The Cathedral’s former organ casework and facade pipes are being reintegrated into another instrument in Texas, but most of the interior ended up being disposed.
Now that Ostermann is able to play the new instrument, “it’s something like having a whole orchestra at your fingertips — a whole range of instruments and sounds, from softest to thunderous loud sounds that shake the walls of the Cathedral and everything in between,” he said. “It’s overwhelming. It will take years to really understand it. There’s so many options, basically an infinite number of sound options.”

The organ officially was blessed Sunday by Bishop Donald DeGrood.

It is being used at Masses in the Cathedral and will be part of this year’s “Christmas at the Cathedral,” which runs Dec. 18-21 and has limited tickets available for the final performance.

An inaugural concert is scheduled for May 1 as part of the Sacred Arts Series.
“We’ve already heard a lot of comments from the congregation,” Ostermann said. “To the lay person, it’s brighter, it’s more present.
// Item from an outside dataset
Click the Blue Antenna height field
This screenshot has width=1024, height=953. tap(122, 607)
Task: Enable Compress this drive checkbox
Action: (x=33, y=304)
Downstairs, it has more leadership qualities for hymns, more beautiful colors. These are all things we’ve heard comments on that stands out even if you’re not an organist.”

If all goes well, the organ will be heard by generations in Sioux Falls.
“We went to Germany, and I think the oldest organ was from 1715 and still works great,” Ostermann said. “So if you build them right, they should be a historical investment.”